Adults with diabetes who fail to get an eye exam could end up with undiagnosed diabetic retinopathy, which can lead to blindness without preventative care.

Kenyon Crowley, the deputy director of the business school’s Center for Health Information and Decision Systems, wanted to do prevent situations like that using mobile health technology.

After seeing family members suffer from preventable illnesses and spending time working at a nonprofit health clinic, Crowley said he developed a plan to improve the health care system.

“I wanted a better way of connecting people to the services that are available and appropriate for their conditions,” Crowley said.

Last month, Crowley finalized a partnership among the center, Howard Community College and the Maryland HealthTech Coalition, a group of local health care businesses. Crowley said he wants all stakeholders in the partnership to encourage people in the Baltimore-Washington metropolitan area to enter the mobile health technology sector, which combines health and innovation.

Mobile health technology is defined as applications on phones or other mobile devices that can monitor individuals’ health, track different health signals or motivate someone to manage their health, Crowley said.

“It supports you outside of your doctor’s office,” Crowley said.

There are several existing mobile-based efforts in the region for managing chronic illnesses, such as Vasoptic Medical Inc. The company’s engineers are working to create a diabetic monitor that allows people to record glucose levels, food intake and exercise, said CEO Jason Brooke. 

“Most chronic diseases have a strong behavioral component,” Crowley said. “Those type of things could be motivated and supported.”

Another monitoring mobile health device is Jawbone’s UP, a wristband and mobile app that tracks sleeping, moving and eating patterns to better personalize health goals, said Sandeep Pulim, chief medical information officer of @Point of Care who operates out of Columbia.

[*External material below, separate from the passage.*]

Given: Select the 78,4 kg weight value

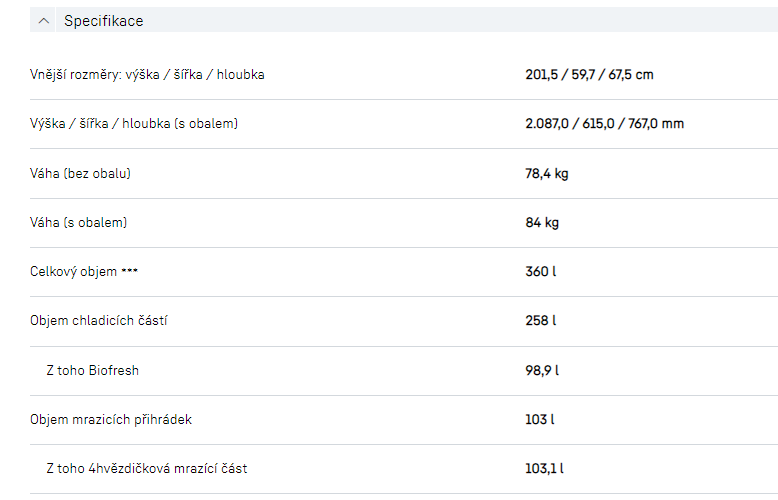Looking at the screenshot, I should point(546,174).
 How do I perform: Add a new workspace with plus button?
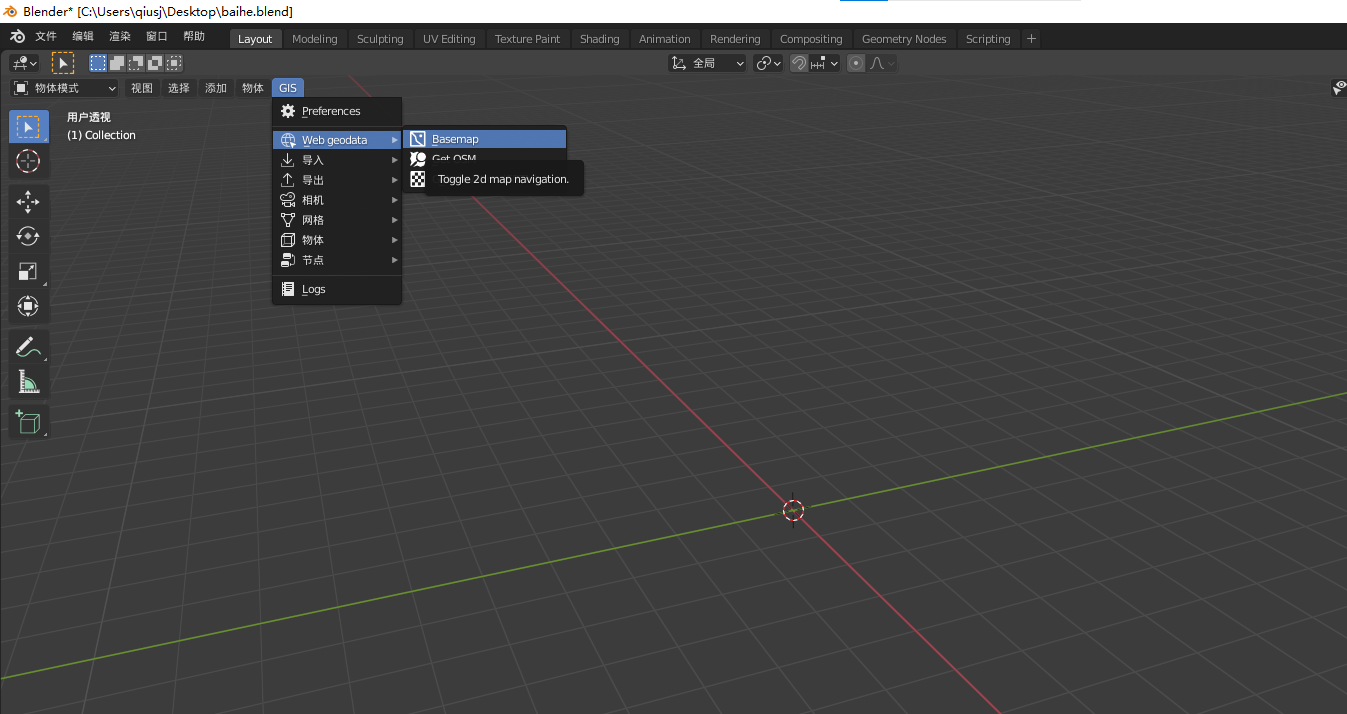(x=1032, y=39)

The quantitative data allows an evaluation from a primary doctor, without having to send the data to a specialist for review. Some of the information gathered could allow people to manage their chronic illnesses mostly on their own, Pulim said.

Additionally, the data sent through software for evaluations can catch signals of an impending or developing health issue. 

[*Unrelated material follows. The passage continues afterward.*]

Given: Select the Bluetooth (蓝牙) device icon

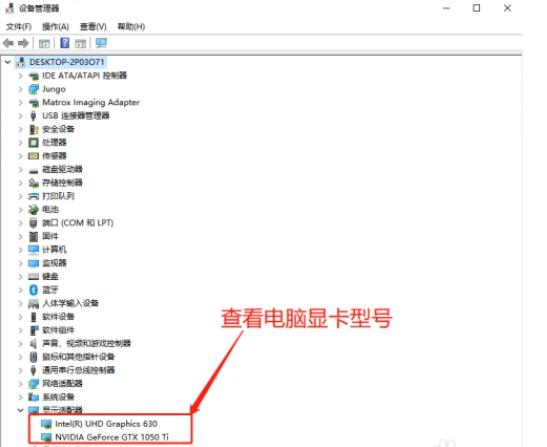Looking at the screenshot, I should pyautogui.click(x=33, y=290).

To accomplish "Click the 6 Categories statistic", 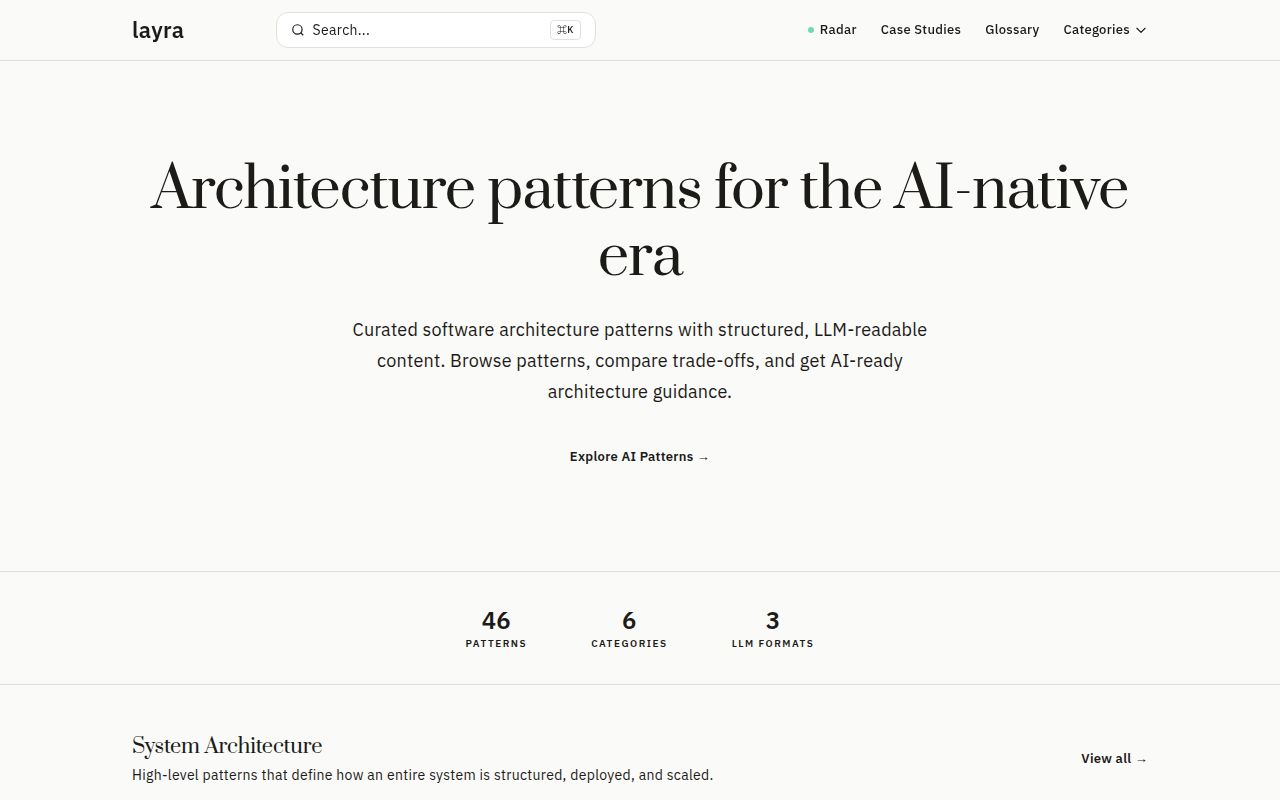I will tap(629, 629).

“There are certain signals that happen before an event,” Crowley said. “Using mobile tech could potentially prevent things from getting worse, cut down on emergency room visits and treatments.”

Brooke’s company plans to begin testing its apps on humans through the University of Maryland Medical Center in Baltimore soon, Brooke said.

The partnership also plans to begin classes at the community college and this university in February, according to the Maryland HealthTech Coalition’s website.

The classes will teach mobile health design and development and health information management and operations to students and professionals.

“We are going to focus on population health and wellness rather than sick care,” Crowley said. “[Doctors] get paid for every time someone gets sick, but the incentive mechanisms are now providing imminent support from them.”